利用家蠶桿狀病毒作為表達載體時，應用最多的是將外源目的基因替代polh基因，利用Pph帶動目的基因高效表達。產生的重組病毒由于沒有多角體蛋白外殼的保護，只能通過皮下注射的方式接種家蠶，導致效率低下，因此可利用雙啟動子表達載體構建可同時表達dck基因和polh基因的表達載體，獲得的重組病毒，可經口接種家蠶，在家蠶幼蟲中表達抗腫瘤藥物脫氧胞苷激酶基因dck，并可以經過Ni-NTA親和層析純化。此方法與人工皮下注射家蠶相比，其優點省時省力，提高了生產效率，便于規模化生產，為家蠶生物反應器產業化提供了技術支撐，并為脫氧胞苷激酶DCK的研究提供了物質基礎。

發明內容

本發明要解決的技術問題是提供一種利用雙啟動子表達載體在家蠶幼蟲中表達純化抗腫瘤藥物脫氧胞苷激酶DCK的方法。

本發明是通過以下技術方案來實現的。

一種利用雙啟動子表達載體在家蠶幼蟲中表達純化抗腫瘤藥物脫氧胞苷激酶DCK的方法，步驟包括：

(1)將通過修飾加有His標簽的dck基因及polh基因分別克隆到雙啟動子表達載體以構建重組雙啟動子表達載體；

(2)將上述重組雙啟動子表達載體轉化到DH10Bac感受態細胞中，提取質粒，獲得重組穿梭載體Bacmid；

（3）上述Bacmid在轉染試劑脂質體介導下轉染家蠶培養細胞，獲得重組病毒多角體；

(3)上述重組病毒多角體定量后以經口接種五齡家蠶幼蟲的方式，在家蠶幼蟲中表達，表達產物通過Ni-NTA親和層析的方法純化，獲得具有酶活性的脫氧胞苷激酶DCK。

進一步地，上述步驟（1）雙啟動子表達載體為pFastBacDual。

進一步地，上述dck基因及polh基因分別插入雙啟動子表達載體pFastBacDual的Pp10和Pph的MCS的下游處構建重組雙啟動子表達載體。

進一步地，上述步驟（2）中重組穿梭載體Bacmid是通過將mini-Tn7轉座子從雙啟動子表達載體轉位到穿梭載體Bacmid上mini-attTn7靶位點，得到Gen抗性，再通過通過涂布于含有Kan，Gen，Tet，IPTG，X-gal的LB平板上進行藍白斑篩選，挑選白斑過夜振蕩培養，堿裂解法提取獲得的。
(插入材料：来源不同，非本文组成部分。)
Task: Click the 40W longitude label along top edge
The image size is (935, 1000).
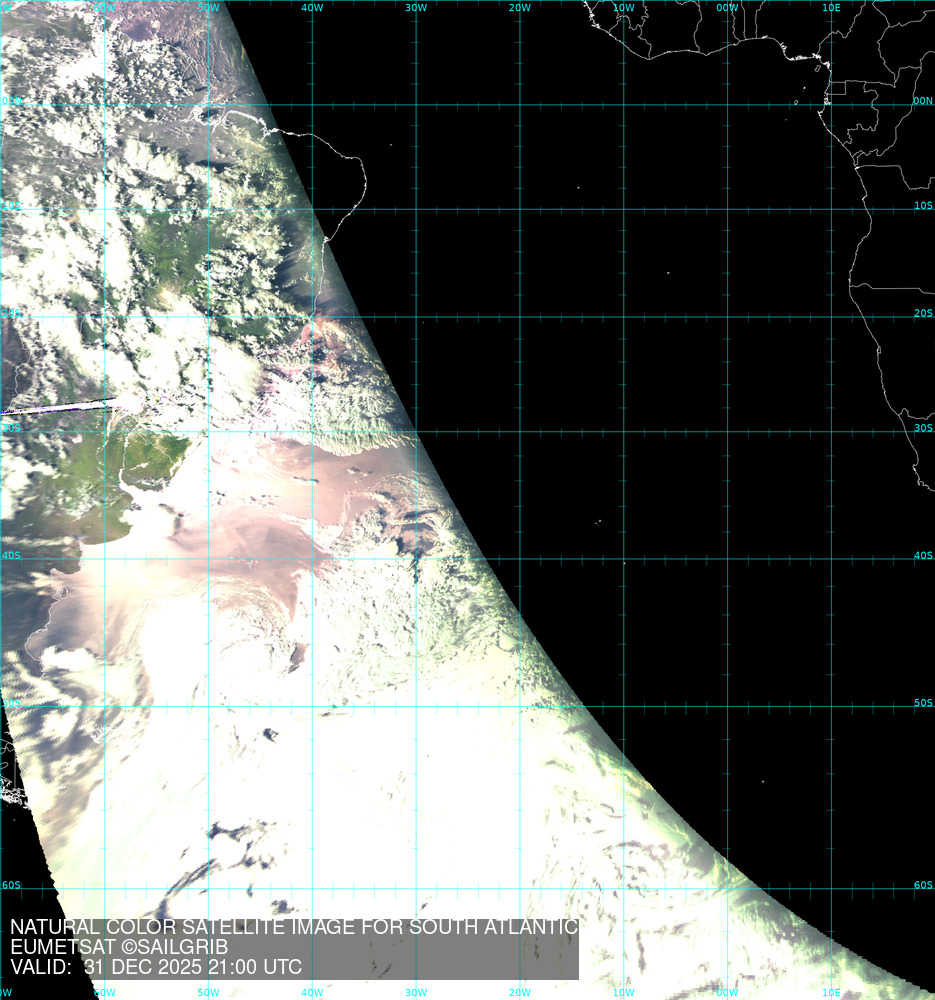Action: [x=312, y=7]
進一步地，上述在步驟（3）中轉染試劑脂質體介導是指重組Bacmid及脂質體，分別加入無血清的Bm細胞培養基,將兩種溶液混勻，室溫靜置,另取生長良好的Bm細胞，加入無血清的Bm細胞培養基及重組Bacmid/脂質體復合物，培養一段時間，吸掉上清，加入含有10%血清的Bm細胞培養基，繼續培養，觀察。